Когда мы играли в клубах Starwood и Whisky, публика кайфовала от звуков, которые я издавал на гитаре. Все, кто меня слышал, задавались вопросом, как мне удается добиться такого звука с помощью одной катушки. Они же не знали, что я поставил туда хамбакер, потому что правой рукой я закрывал датчик. Они думали, что такой звук у меня получается на длинном узком звукоснимателе. Я не пытался никого надурить, но именно этот звук мне и был нужен. Еще мне не нравился золотой цвет, поэтому я перекрасил гитару в черный. Я всегда любил возиться с этим дерьмом. После покупки постоянно все менял. Примерно в 87 % случаев я добивался успеха. В 13 % я все портил, но все равно в процессе многому учился.
– А каким был твой первый нормальный усилитель?
– У меня был стек Marshall мощностью 100 Ватт, и этот усилитель я использовал на первых шести альбомах.
Я работал в музыкальном магазине Berry & Grassmueck в Пасадене, и однажды в магазин привезли усилитель Marshall, который принадлежал «Дворцу роз». «Дворец роз» – это бетонное здание, где строили повозки для «Парада роз», а раньше там проходили концерты, выступали группы вроде Iron Butterfly и Джими Хендрикса. Когда там перестали давать концерты [последний прошел 17 января 1970 года, при участии группы Eric Burdon and War и Элиса Купера], этот Marshall оказался в нашем магазине. Я никогда прежде не видел Marshall, только на фотографиях и картинках. Я сказал сотрудникам магазина, что мне плевать, как долго придется отрабатывать, но я хотел этот усилитель. Ничто другое меня не интересовало.
Как только я его подключил, он сразу же сгорел. Когда подключаешь усилитель прямо в стену, он издает звук «пшик!» Когда мне его починили, он стал слишком громким. Помню, как-то раз выступал с ним, пока он все еще работал, и я взглянул на него и увидел, как плавятся лампы! Было очень жарко!
Я любил сидеть у себя в комнате и часами смотреть на усилитель. Никак не мог поверить, что теперь он у меня есть. В конечном счете я потом познакомился с чуваком, который работал в «Дворце роз», и он сказал, что усилитель штатный. Вероятно, на нем только ленивый не поиграл. Он всю жизнь был в работе, но прекрасно сохранился.

Приложенный листинг —
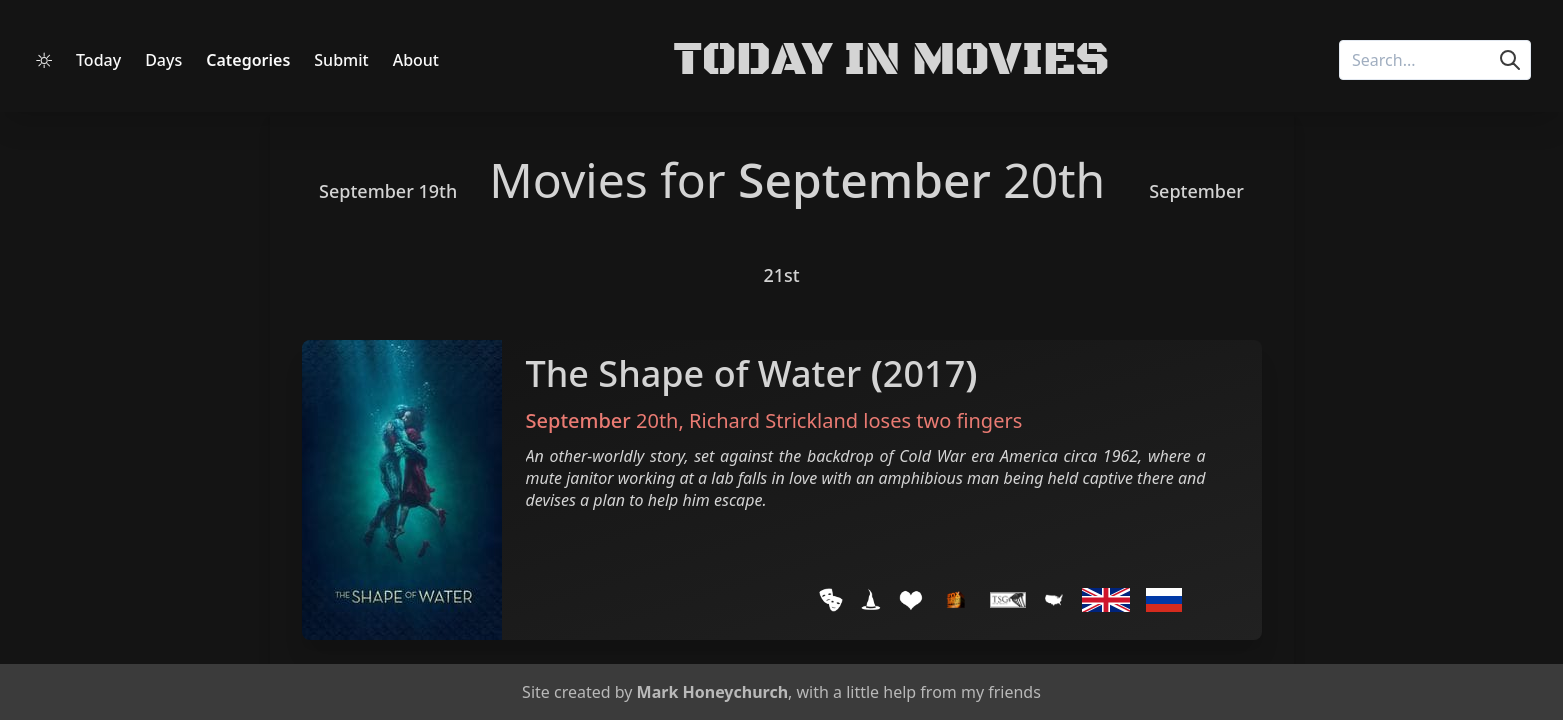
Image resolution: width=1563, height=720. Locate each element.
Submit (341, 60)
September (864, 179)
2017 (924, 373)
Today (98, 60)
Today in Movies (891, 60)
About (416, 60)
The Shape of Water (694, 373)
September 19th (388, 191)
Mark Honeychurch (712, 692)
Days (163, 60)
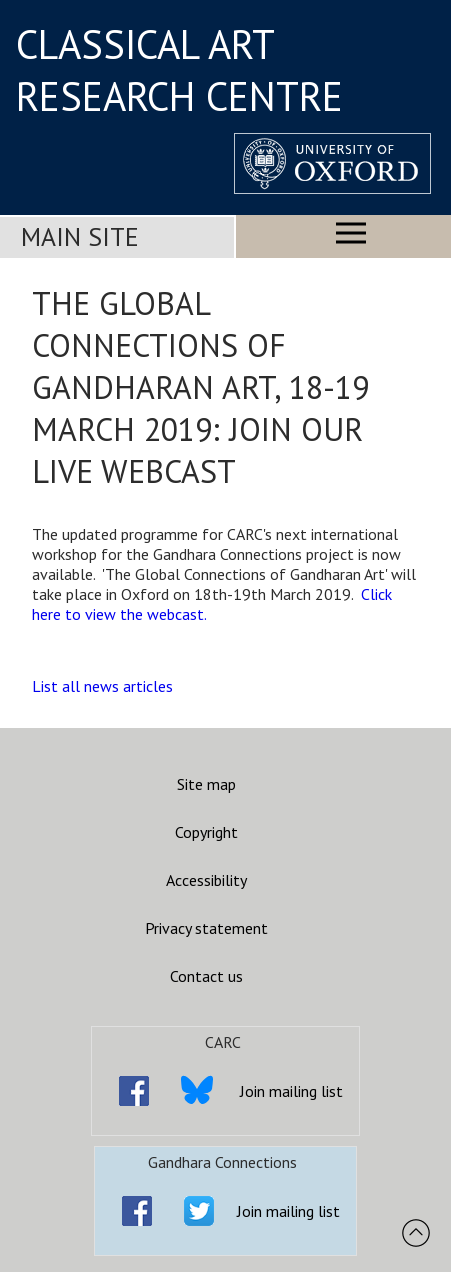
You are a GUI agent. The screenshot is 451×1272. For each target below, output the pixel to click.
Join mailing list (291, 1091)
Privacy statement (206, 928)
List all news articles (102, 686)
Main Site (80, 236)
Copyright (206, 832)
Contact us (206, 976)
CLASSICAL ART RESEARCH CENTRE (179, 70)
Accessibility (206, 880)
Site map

Задание 1 —
Объясните по отрывку, почему публика считала, что такой звук дает одна катушка. Уложитесь в одно–три предложения.
Задание 2 —
Перепишите из отрывка текст между словами «Я любил сидеть» и «но прекрасно сохранился.», включая их.
Для этой работы листинг не нужен.

Ответ 1 —
Слушатели не знали, что на гитаре стоит хамбакер: правой рукой гитарист закрывал датчик. Поэтому им казалось, что звук получается на длинном узком звукоснимателе.

Ответ 2 —
Я любил сидеть у себя в комнате и часами смотреть на усилитель. Никак не мог поверить, что теперь он у меня есть. В конечном счете я потом познакомился с чуваком, который работал в «Дворце роз», и он сказал, что усилитель штатный. Вероятно, на нем только ленивый не поиграл. Он всю жизнь был в работе, но прекрасно сохранился.